### Goal of the exercise
Reproduce the items below verbatim, beginning with the first line and ending with the line that contains "so click(x=1261, y=360).", including that line.

### Text and item location entries
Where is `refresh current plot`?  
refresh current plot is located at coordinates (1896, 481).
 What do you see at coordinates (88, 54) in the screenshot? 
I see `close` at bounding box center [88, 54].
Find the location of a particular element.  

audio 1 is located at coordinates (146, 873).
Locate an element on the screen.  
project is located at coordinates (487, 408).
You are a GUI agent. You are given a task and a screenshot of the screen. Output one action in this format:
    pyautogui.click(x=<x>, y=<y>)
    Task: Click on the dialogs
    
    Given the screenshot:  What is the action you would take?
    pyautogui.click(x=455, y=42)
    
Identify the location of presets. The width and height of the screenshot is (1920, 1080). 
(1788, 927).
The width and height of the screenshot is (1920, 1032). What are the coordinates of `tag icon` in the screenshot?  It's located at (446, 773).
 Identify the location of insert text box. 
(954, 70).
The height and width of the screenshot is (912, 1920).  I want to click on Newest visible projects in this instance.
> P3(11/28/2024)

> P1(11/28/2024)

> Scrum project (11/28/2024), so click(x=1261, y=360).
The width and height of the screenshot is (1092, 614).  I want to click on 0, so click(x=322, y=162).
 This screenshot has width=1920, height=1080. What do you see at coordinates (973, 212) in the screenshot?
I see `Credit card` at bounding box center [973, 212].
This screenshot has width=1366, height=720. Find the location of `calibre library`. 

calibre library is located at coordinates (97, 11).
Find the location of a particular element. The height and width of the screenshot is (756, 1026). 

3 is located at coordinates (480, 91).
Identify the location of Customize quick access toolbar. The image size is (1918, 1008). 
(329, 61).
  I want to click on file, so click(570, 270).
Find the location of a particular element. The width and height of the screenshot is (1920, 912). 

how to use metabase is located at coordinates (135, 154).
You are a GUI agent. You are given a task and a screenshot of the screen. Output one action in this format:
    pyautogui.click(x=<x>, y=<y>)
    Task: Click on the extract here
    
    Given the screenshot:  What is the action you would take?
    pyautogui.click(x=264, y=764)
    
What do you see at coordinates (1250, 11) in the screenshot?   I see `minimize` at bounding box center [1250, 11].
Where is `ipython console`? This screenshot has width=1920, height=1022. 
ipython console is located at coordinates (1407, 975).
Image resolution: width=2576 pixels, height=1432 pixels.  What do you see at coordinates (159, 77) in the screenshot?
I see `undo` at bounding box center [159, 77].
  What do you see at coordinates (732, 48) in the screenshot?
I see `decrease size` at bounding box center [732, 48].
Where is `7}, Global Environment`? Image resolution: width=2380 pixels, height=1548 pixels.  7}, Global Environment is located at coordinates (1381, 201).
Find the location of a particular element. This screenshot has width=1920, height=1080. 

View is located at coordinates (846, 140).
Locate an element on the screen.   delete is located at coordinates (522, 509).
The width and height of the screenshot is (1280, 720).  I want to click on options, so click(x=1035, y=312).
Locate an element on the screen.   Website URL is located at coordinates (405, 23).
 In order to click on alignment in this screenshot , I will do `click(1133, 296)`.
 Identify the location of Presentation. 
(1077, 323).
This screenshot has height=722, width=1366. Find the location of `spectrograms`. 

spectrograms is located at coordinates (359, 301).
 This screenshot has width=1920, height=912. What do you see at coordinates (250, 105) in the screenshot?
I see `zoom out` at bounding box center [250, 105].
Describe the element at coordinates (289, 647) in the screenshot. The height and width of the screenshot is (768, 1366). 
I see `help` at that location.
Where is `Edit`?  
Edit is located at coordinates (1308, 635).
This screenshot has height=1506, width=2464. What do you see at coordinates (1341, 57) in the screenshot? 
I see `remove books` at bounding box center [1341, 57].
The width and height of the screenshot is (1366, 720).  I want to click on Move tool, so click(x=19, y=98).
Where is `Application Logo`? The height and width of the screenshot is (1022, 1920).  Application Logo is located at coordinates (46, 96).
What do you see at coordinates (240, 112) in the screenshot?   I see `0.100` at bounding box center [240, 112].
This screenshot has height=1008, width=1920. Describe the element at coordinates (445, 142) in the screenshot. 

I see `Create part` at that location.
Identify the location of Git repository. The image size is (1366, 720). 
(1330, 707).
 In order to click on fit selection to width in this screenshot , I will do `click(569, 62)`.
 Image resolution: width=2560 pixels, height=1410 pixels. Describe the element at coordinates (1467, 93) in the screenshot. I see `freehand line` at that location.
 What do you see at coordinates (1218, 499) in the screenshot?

### Exercise response
Where is `refresh current plot`?  
refresh current plot is located at coordinates (1896, 481).
 What do you see at coordinates (88, 54) in the screenshot? 
I see `close` at bounding box center [88, 54].
Find the location of a particular element.  

audio 1 is located at coordinates (146, 873).
Locate an element on the screen.  
project is located at coordinates (487, 408).
You are a GUI agent. You are given a task and a screenshot of the screen. Output one action in this format:
    pyautogui.click(x=<x>, y=<y>)
    Task: Click on the dialogs
    
    Given the screenshot:  What is the action you would take?
    pyautogui.click(x=455, y=42)
    
Identify the location of presets. The width and height of the screenshot is (1920, 1080). 
(1788, 927).
The width and height of the screenshot is (1920, 1032). What are the coordinates of `tag icon` in the screenshot?  It's located at (446, 773).
 Identify the location of insert text box. 
(954, 70).
The height and width of the screenshot is (912, 1920).  I want to click on Newest visible projects in this instance.
> P3(11/28/2024)

> P1(11/28/2024)

> Scrum project (11/28/2024), so click(x=1261, y=360).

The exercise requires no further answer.